Standard Sanitary Mfg. Co. v. United States
Annotate this Case
226 U.S. 20 (1912)
U.S. Supreme Court
Standard Sanitary Mfg. Co. v. United States, 226 U.S. 20 (1912)
Standard Sanitary Manufacturing Company v. United States
Argued October 15, 16, 17, 1912
Decided November 18, 1912
226 U.S. 20
A trade agreement under which manufacturers, who prior thereto were independent and competitive, combined and subjected themselves to certain rules and regulations, among others, limiting output and sales of their product and quantity, vendees, and price, held in this case to he illegal under the Sherman Anti-Trust Act of July 2, 1890. Montague v. Lowry, 193 U. S. 38.
A trade agreement involving the right of all parties thereto to use a
certain patent, which transcends what is necessary to protect the
use of the patent or the monopoly thereof as conferred by law and controls the output and price of goods manufactured by all those using the patent, is illegal under the Anti-Trust Act of 1890. Bement v. National Harrow Co., 186 U. S. 70, and Henry v. A. B. Dick Co., 224 U. S. 1, distinguished.

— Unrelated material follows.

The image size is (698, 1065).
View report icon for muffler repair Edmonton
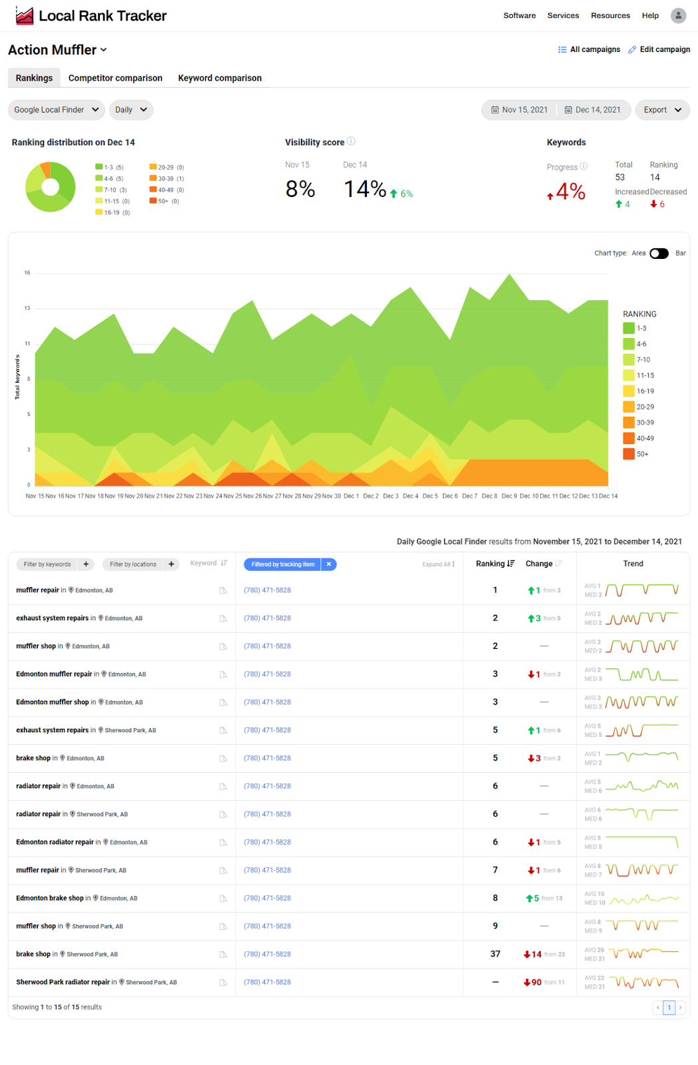pos(223,590)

While rights conferred by patents are definite and extensive, they do not give a universal license against positive prohibitions any more than any other rights do.

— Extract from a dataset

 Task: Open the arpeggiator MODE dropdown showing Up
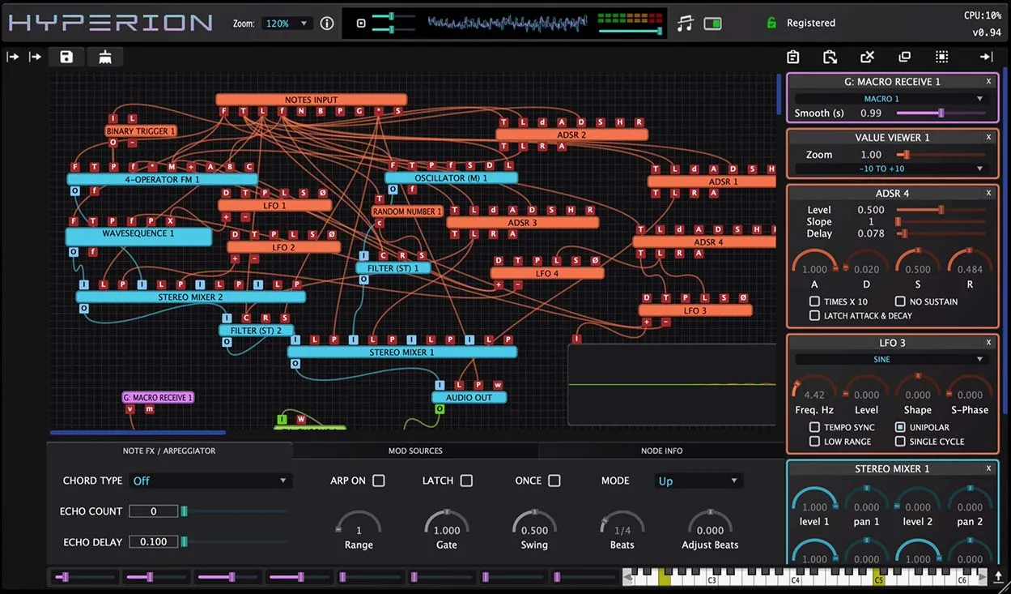(x=698, y=481)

The Sherman Anti-Trust Act is a limitation of rights which may be pushed to evil consequences, and should therefore be restrained.
The character of the Sherman Act is sufficiently comprehensive and thorough to prevent evasions of its policy by disguise or subterfuge.

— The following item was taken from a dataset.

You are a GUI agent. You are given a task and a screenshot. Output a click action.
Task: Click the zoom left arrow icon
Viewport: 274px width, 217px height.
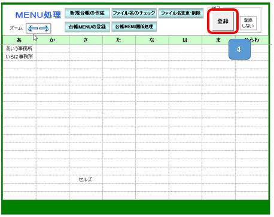click(32, 29)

The Sherman Act is its own measure of right and wrong; courts cannot declare an agreement which is against its policy legal because of the good intentions of the parties making it.
A party to an agreement in restraint of trade is nonetheless a party to the illegal combination created thereby because it is not subject to all the restrictions imposed upon all the other parties thereto.
A corporation having a manufactory in one state and warehouses in several other states held to he engaged in interstate commerce under the circumstances of this case.
Quaere whether one of the individual defendants in an equity case brought by the government to dissolve an illegal combination under the Sherman Act, called as a witness by one of the other defendants in the same suit, obtains immunity from criminal prosecution as to the matters testified to.
There is no rule that civil suits brought under the Sherman Act to dissolve the combination must await the trial of criminal actions against the same defendants, and whether the trial of the civil action shall be delayed because some of the defendants refuse to testify as witnesses for other defendants is a matter in the discretion of the trial court, and in the absence of abuse, not reviewable.
191 F. 172 affirmed.
The facts, which involve the legality under the Sherman Anti-Trust Act of July 2, 1890, 26 Stat. 209, c. 647, of a combination of manufacturers, are stated in the opinion.